Joe Gibbs born Joel Arthur Gibson (14 October 1942 – 22 February 2008) was a Jamaican reggae producer.

Biography
Born in Salt Spring, St. James in 1942, Joe Gibbs studied electronics in Cuba and went on to work as an electronic technician for Stone and Webster in Montego Bay. He moved to Kingston where he set up an electrical repair shop in Beeston Street, with television repairs and sales as its main concern. It was in this shop that he first started to sell records. The fast growth of the local music scene encouraged him to get more involved in the music business, and in 1966 he started to record some artists in the back of his shop with a two-track tape machine, working with Lee Perry who had just ended his association with Clement "Coxsone" Dodd. With the help of Bunny Lee, he launched his Amalgamated record label, and had his first success with one of the earliest rocksteady songs, Roy Shirley's "Hold Them", which topped the charts in Jamaica.

**Tasks**
(a) According to the Joe Gibbs biography, what led him to become more involved in the music business? Answer in one to three sentences.
(b) In the Joe Gibbs biography, in which country did he study electronics?
(c) Continue the Joe Gibbs biography from the point where it stops.
The material has nothing to do with these tasks.

**Data provided**
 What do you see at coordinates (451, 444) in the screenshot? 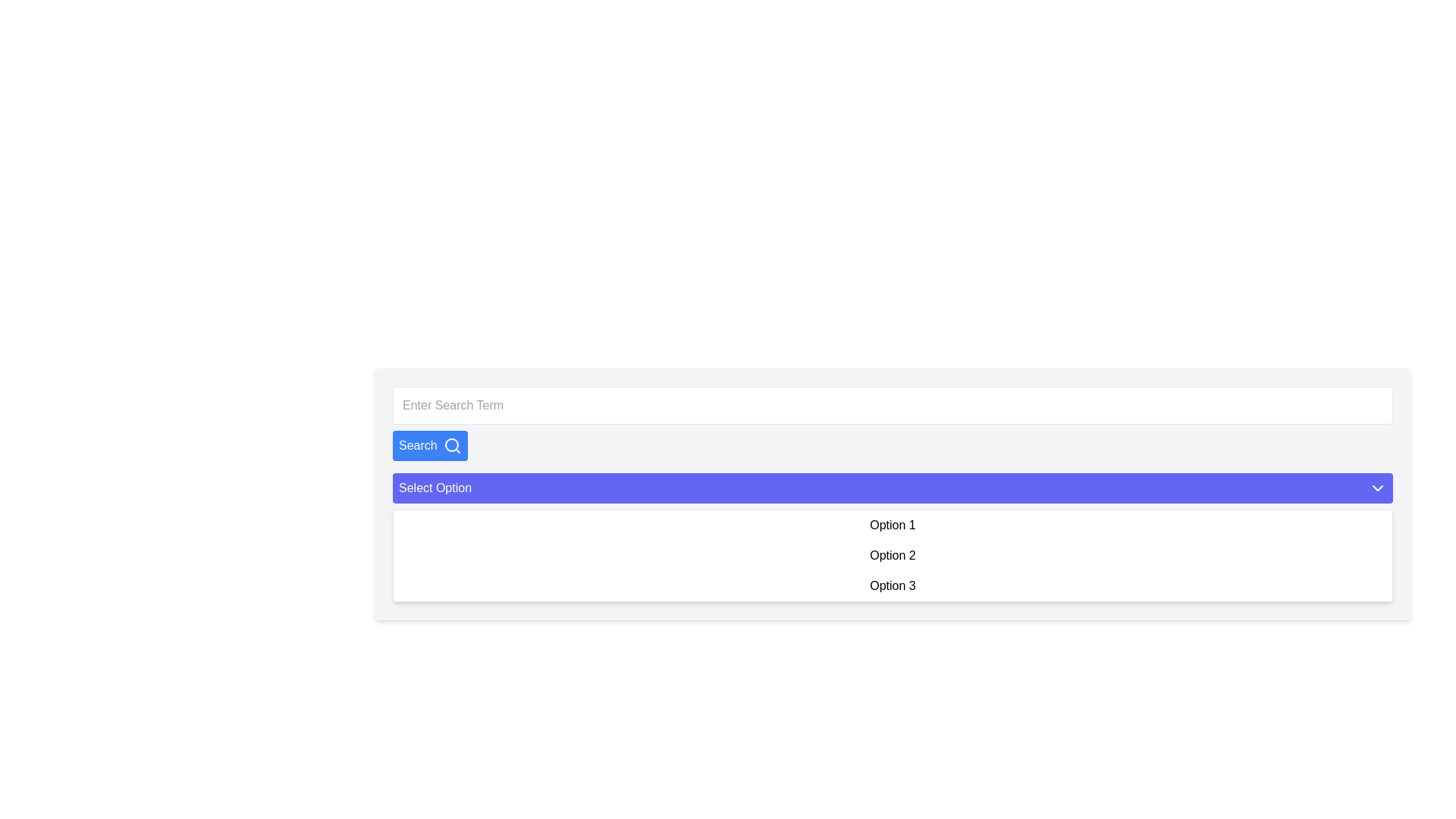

**Answers for this exercise**
(a) The fast growth of the local music scene encouraged him to get more involved. In 1966 he began recording artists in the back of his shop with a two-track tape machine.

(b) Cuba.

(c)
When Perry decided to leave to start his own record label, Upsetter, Gibbs enrolled the young Winston "Niney" Holness (later known as Niney The Observer) who helped Gibbs maintain his productions at the top of the charts. During the rocksteady period until 1970, he had hit records with numerous artists including The Pioneers, Errol Dunkley, and Ken Parker. He also worked with backing bands such as Lynn Taitt and the Jets (including the organist Ansel Collins, and horns players Tommy McCook, Johnny "Dizzy" Moore, Bobby Ellis and Vin Gordon), or The Hippy Boys (featuring the Barrett brothers as the rhythm section).

He concentrated exclusively on the production of the then new reggae sound after his first international success "Love of the Common People" by Nicky Thomas (#9 in the UK Singles Chart in summer 1970). Gibbs still recorded the rock-steady artists that he had initially worked with; artists like The Ethiopians, Delroy Wilson, and The Heptones. The two volumes of his singles compilations The Heptones and Friends were best-sellers in Jamaica. During this period, he launched three new labels —Jogib, Shock, and Pressure Beat.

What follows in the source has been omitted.